--- Your instructions ---
In the records below, the line with "Where should I" opens the range and the line with "The height and" closes it; print that range exactly and nothing else.

(Information provided)

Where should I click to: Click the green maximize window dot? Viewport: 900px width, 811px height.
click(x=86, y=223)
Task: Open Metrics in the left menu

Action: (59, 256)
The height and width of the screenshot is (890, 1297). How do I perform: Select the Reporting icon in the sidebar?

(End Information provided)
(Information provided)

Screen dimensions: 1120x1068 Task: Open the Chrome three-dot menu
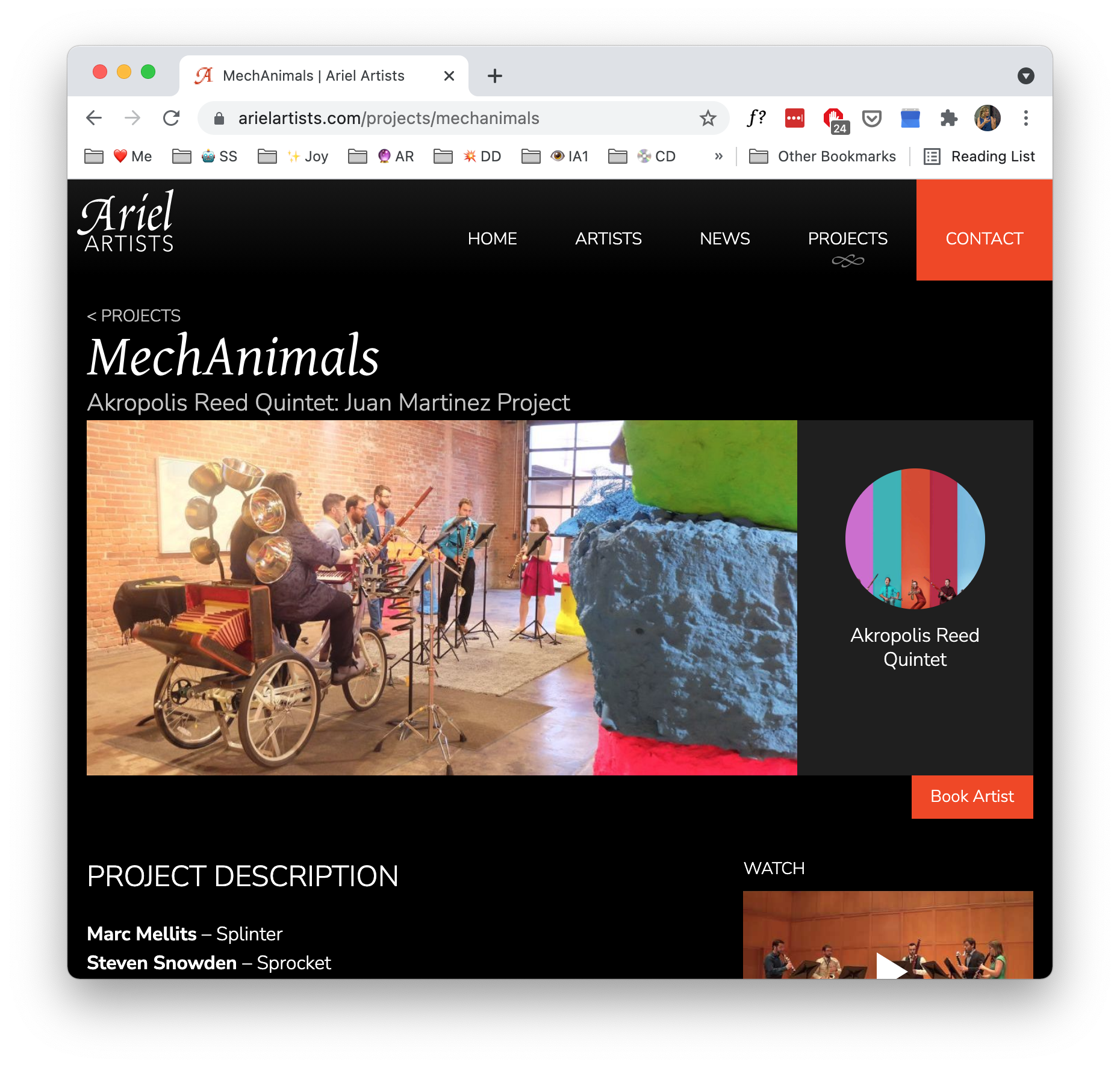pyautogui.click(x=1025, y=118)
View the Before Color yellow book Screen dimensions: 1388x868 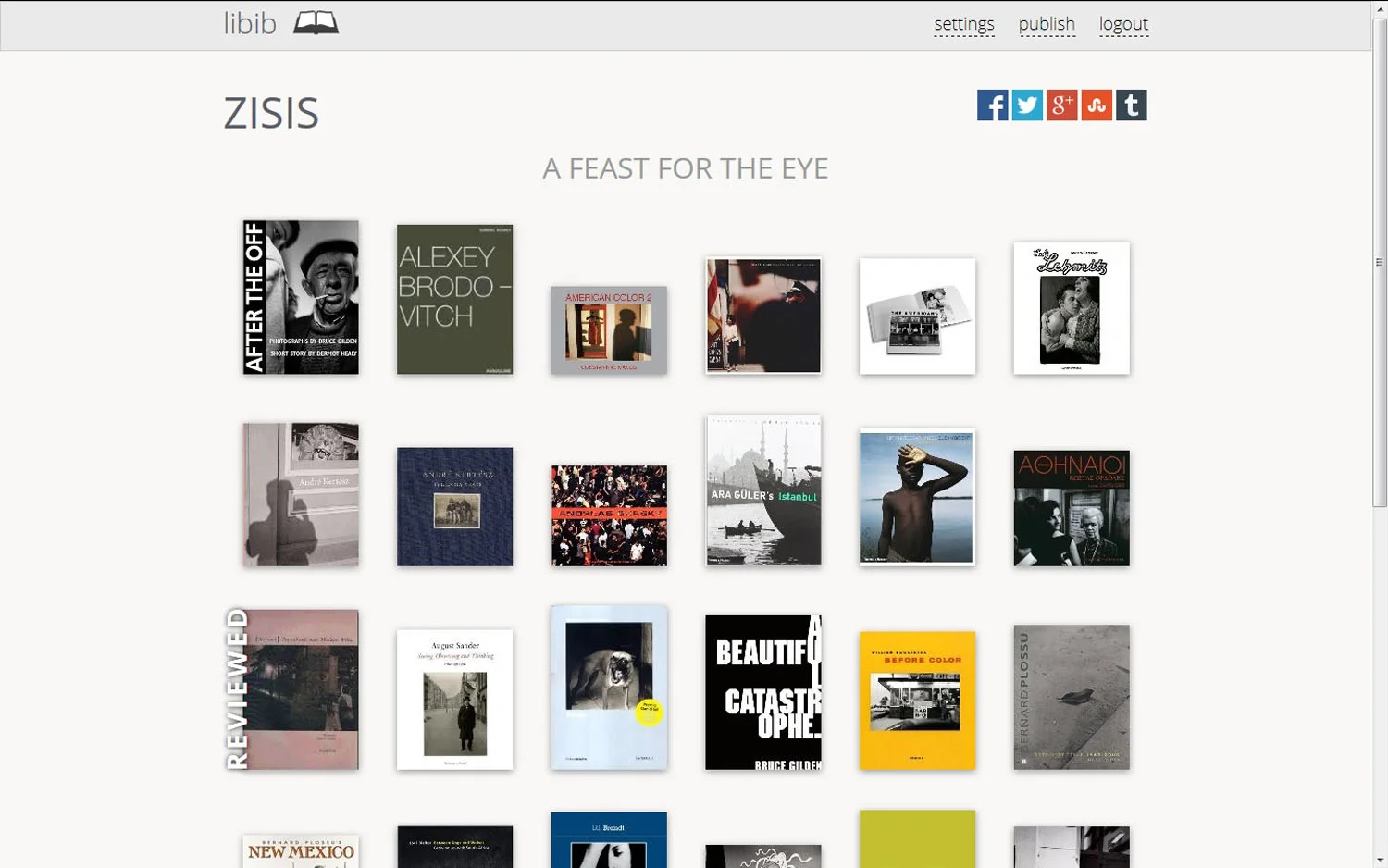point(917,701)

(End Information provided)
(Information provided)

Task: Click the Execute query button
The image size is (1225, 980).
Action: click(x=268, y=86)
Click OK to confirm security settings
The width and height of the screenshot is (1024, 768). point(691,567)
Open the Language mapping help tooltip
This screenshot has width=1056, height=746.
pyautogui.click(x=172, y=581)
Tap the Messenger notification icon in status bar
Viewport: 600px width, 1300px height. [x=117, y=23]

(End Information provided)

--- Answer space ---
Where should I click to: Click the green maximize window dot? Viewport: 900px width, 811px height.
click(x=86, y=223)
Task: Open Metrics in the left menu

Action: (59, 256)
The height and width of the screenshot is (890, 1297). How do I perform: Select the Reporting icon in the sidebar?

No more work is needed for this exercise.